Advance Care Planning


ACP is a general concept encapsulating the choices you would make in later life. There is also a form by the same name which is a non-binding ‘wish-list’ of those choices. It is not the same as an ‘advance health directive’ which is a statutory instrument and legally binding if properly executed by someone with mental capacity at the time of signing.

DON’T BE DAUNTED: if you believe that you should be able to make your own end of life choices, it is vitally important to take steps to ensure those choices are respected.


Think about what you want. Many people are reluctant to spend too much time thinking about what they would like as they age and perhaps become more mentally and physically infirm, but this does not have to be either arduous or gloomy.

Once you have the basics in place, this can give you a sense of control and peace of mind that you have clearly articulated your wishes about what should happen in relation to your life choices as you get older and what treatment you consent or do not consent to should you become seriously ill, and what should happen to your estate when you die.
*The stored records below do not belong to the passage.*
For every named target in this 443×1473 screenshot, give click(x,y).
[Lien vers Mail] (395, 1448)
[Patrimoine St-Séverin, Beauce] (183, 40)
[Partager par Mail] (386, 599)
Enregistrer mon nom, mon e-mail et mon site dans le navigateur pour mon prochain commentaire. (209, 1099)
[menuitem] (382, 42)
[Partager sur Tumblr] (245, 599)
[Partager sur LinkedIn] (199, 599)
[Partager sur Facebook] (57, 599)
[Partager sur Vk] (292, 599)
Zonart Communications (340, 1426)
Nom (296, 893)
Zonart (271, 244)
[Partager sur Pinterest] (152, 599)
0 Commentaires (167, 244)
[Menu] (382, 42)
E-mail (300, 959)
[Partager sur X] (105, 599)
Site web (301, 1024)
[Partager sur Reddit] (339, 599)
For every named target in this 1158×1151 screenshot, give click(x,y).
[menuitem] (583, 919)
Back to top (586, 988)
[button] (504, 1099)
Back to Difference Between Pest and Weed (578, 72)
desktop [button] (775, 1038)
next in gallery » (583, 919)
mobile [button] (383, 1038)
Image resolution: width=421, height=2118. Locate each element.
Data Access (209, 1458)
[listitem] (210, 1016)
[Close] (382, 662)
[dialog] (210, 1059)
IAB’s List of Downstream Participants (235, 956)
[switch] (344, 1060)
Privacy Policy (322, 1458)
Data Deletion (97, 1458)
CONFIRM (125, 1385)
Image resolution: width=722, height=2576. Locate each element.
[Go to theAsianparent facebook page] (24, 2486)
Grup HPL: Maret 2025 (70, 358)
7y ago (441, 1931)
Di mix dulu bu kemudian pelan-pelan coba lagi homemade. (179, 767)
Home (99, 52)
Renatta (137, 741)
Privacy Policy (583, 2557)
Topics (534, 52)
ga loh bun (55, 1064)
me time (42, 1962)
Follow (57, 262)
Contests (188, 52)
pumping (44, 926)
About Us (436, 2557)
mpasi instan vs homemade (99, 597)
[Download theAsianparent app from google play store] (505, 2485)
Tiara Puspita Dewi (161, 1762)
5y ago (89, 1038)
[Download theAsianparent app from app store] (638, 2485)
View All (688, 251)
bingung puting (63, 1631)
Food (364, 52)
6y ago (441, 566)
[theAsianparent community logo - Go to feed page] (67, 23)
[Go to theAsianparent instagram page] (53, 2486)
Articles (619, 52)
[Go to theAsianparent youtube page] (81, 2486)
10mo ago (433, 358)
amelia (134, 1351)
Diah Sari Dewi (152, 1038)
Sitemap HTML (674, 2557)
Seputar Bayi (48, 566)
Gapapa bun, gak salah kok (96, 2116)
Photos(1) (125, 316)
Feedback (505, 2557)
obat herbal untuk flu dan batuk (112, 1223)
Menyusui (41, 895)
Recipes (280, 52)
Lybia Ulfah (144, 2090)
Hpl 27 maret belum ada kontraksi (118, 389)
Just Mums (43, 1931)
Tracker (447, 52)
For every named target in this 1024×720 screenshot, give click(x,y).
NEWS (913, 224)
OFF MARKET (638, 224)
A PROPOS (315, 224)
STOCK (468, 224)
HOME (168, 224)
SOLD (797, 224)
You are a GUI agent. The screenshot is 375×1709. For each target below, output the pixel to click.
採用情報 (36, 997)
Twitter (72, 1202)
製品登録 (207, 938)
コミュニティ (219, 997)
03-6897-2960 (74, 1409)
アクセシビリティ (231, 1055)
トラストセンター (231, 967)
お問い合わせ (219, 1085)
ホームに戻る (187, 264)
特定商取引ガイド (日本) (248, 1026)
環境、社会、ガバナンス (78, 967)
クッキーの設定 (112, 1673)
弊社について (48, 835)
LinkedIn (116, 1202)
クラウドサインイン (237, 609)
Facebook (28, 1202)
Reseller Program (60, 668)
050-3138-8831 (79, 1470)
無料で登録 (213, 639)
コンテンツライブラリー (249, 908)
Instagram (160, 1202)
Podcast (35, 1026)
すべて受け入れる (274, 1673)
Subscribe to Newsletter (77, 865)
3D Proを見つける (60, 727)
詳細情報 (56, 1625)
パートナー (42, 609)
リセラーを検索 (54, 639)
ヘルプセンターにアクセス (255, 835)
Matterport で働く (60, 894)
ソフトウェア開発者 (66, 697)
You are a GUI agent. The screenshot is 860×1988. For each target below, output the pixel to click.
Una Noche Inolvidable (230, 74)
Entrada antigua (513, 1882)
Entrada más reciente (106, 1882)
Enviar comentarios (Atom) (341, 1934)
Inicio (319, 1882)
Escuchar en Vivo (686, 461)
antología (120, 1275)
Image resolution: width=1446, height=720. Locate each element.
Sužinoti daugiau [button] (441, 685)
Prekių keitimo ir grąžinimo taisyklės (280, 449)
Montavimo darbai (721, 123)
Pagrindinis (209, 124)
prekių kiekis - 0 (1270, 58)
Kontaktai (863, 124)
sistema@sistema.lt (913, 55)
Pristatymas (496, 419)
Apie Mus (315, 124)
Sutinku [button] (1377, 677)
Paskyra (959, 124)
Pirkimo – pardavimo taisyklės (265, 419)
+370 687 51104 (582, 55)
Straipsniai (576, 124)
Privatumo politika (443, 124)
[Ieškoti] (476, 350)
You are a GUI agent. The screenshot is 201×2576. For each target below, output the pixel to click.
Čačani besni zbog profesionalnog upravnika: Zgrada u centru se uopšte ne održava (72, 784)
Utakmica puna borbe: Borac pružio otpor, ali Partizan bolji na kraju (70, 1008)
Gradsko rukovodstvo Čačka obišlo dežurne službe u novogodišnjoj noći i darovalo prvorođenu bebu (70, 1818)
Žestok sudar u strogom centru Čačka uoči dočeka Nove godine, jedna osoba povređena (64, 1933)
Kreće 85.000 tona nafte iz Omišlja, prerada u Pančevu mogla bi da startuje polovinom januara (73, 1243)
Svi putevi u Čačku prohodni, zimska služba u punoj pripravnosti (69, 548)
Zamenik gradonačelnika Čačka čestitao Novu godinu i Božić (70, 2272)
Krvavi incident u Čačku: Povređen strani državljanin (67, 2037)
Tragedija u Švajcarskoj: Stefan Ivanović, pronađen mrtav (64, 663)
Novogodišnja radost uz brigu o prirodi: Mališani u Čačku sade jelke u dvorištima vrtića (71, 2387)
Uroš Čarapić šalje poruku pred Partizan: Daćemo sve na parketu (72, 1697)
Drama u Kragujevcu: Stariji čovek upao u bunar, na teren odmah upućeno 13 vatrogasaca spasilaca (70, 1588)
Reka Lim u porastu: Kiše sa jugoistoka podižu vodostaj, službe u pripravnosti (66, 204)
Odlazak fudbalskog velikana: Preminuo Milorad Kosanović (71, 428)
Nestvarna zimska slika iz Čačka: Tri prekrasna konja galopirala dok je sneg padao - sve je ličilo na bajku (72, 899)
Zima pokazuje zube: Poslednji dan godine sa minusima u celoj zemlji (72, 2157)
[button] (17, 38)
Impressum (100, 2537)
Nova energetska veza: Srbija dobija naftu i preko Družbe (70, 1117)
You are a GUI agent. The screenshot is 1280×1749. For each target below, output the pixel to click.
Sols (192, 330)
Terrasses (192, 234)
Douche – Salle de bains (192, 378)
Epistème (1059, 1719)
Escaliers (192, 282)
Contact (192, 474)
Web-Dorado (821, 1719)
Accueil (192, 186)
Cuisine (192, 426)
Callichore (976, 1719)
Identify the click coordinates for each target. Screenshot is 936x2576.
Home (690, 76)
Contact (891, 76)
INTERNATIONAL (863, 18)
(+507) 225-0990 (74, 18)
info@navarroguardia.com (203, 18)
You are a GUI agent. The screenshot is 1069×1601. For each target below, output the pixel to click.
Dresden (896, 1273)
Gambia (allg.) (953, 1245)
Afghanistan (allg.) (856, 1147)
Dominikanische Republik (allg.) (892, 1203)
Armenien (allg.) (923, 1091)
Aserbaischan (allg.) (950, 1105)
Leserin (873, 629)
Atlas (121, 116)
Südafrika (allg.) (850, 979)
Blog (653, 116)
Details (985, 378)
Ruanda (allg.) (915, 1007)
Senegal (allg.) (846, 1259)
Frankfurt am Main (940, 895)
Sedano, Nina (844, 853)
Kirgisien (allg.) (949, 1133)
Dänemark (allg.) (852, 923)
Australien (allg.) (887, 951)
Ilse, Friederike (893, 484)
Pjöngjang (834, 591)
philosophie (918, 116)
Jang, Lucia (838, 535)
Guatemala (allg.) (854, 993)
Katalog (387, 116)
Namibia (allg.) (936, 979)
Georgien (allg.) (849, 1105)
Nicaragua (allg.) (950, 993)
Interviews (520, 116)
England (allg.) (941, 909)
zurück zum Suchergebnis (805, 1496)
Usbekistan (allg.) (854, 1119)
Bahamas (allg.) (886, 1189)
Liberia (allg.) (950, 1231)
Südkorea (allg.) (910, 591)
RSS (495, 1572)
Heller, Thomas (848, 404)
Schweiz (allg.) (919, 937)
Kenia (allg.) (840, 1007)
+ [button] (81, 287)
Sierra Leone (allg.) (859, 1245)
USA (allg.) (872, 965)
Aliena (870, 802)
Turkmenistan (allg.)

It will also assist your family and your health practitioners to know and understand what you want and to respect your wishes. There are 4 documents you should consider signing now, and update from time to time as circumstances change.

  1. A will
  2. An advance health directive (not an ACP)
  3. An enduring power of guardianship (EPG)
  4. An enduring power of attorney. (EPA)

Very generally:

You must have legal capacity when you sign each of these documents - in other words you must be able to understand the nature and effect of what you are signing.

A will takes effect only when you die.

An AHD takes effect when you do not have the ability to make decisions for yourself. This ability may come and go, for instance if you are unconscious for any reason but then regain consciousness and mental capacity, or in certain types of illness where cognitive capacity may be intermittent.

For an EPG and EPA, you can stipulate in the document when it is to effective.

More information including comprehensive FAQs about each of these can be found under Resources/Workshops at [link]. If you are unsure about anything in relation to any of these, DWDWA may be able to help you if you telephone or email us. Contact information is provided under the Contact tab on this website.


We have produced a sample Advance Health Directive (AHD) as a guide which can be viewed here. 


Some of you may already have signed a living will. This is also an effective way of communicating your wishes about treatment if you have lost the capacity to do so yourself.

An AHD will override a Living Will if you have both and they are inconsistent in any respect.